= Text section =
════════════════════
Thursday, June 13, 2013

My two new words of the week: meta-data (metadata?) and yottabyte.  Since the news this week has been dominated by the NSA's accumulation of data, these words are suddenly everywhere.  Meta-data in this case seems to mean phone numbers called and duration of calls (sounds like data to me) rather than the actual content of the calls.  The NSA has assured us that the 97 trillion records from March, for example, are only meta-data; there's no listening in on the actual calls.  The haystack in which they're trying to find a needle of significance (to use this week's metaphor) is now so huge and requires such enormous new buildings in Utah that the data to be sifted are now described in yottabytes (each one a million billion gigabytes).

Although the story is everywhere on the news, most Americans seem rather indifferent to the obvious intrusion on our privacy.  One response is often, "If it helps prevent a terrorist attack, the program is fine with me."  Another is that few of us have any expectation of privacy on phones or the Net.  Most of us assume that once we're on a network, there's no way to control who has access to what we say or send.  And then this "revelation" isn't exactly new.  As early as 1979, the Supreme Court ruled that the history of our telephone calls belongs not to us, but to the telephone companies.  We had the same revelation and discussion about Internet snooping in 2006.  Libertarian Republicans are outraged, but the mainstream of the GOP supports the program.  Many Democrats who were upset when Bush was in charge of this are less so now that it's Obama.  It seems unlikely that there will be enough serious and sustained objections to significantly modify--to say nothing of ending--the program. 

Generally ignored in the discussion of privacy over the last two weeks was the important Supreme Court decision in Maryland v. King.  By a 5-4 majority, the Court decided that police could do "suspicionless" DNA swabs on anyone stopped for a potential offense.  The majority decision argued that DNA swabs were basically like and no more intrusive than fingerprinting.  That decision was written by Justice Kennedy, joined by three of the other conservatives (minus Scalia) and one of the liberals, Justice Breyer.  The scathing dissent was written by Justice Scalia for himself and three of the four liberals (Ginsburg, Sotomayor, and Kagan).  These are indeed strange bedfellows on both sides.  Although Kennedy and Scalia often vote on the same side, their relationship seems to be the least cordial on the Court.  Kennedy is known for writing flowery, sweeping opinions; Scalia is known for mocking them.  Although dissenting opinions are rarely read aloud when the decision is rendered, Scalia read his in this case, enjoying, it would seem, the chance to enhance his sarcasm, as in his opening remark that the state of Maryland's argument justifying the swabs "taxes the credulity of the credulous."  In the same paragraph he argues that the comparison to fingerprinting seems "apt" only to those who know no more about the procedures that the majority opinion has chosen to tell them.
════════════════════
= Information given =
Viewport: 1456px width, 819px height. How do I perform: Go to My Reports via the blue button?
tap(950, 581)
════════════════════
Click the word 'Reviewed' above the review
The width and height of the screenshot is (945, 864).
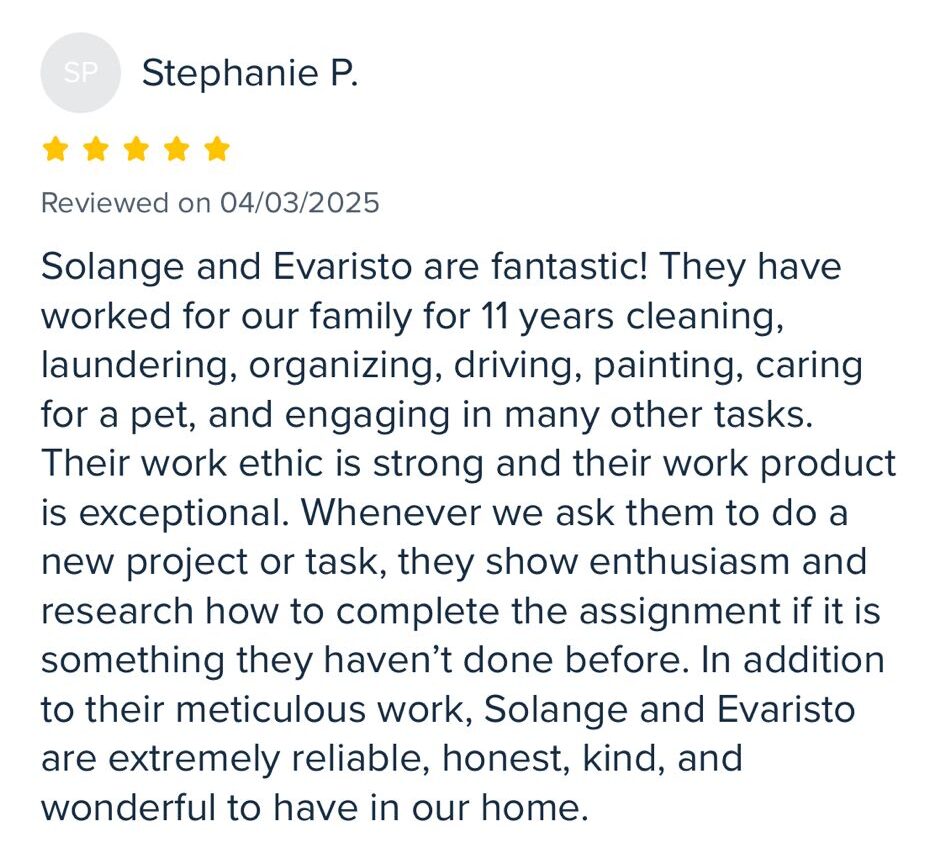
════════════════════
= Problems to solve =
**A.** Summarize the post on NSA data collection and DNA swabs in two sentences.
**B.** According to the post, who wrote the majority decision in Maryland v. King?
The entries have no connection to the post.

= Answers by item number =
**A.** Most Americans seem indifferent to the NSA's collection of phone meta-data, and serious, sustained objections that could change or end the program seem unlikely. Largely ignored in the privacy discussion was Maryland v. King, in which a 5-4 Court allowed suspicionless DNA swabs of anyone stopped for a potential offense, with Justice Scalia reading aloud a scathing dissent.

**B.** Justice Kennedy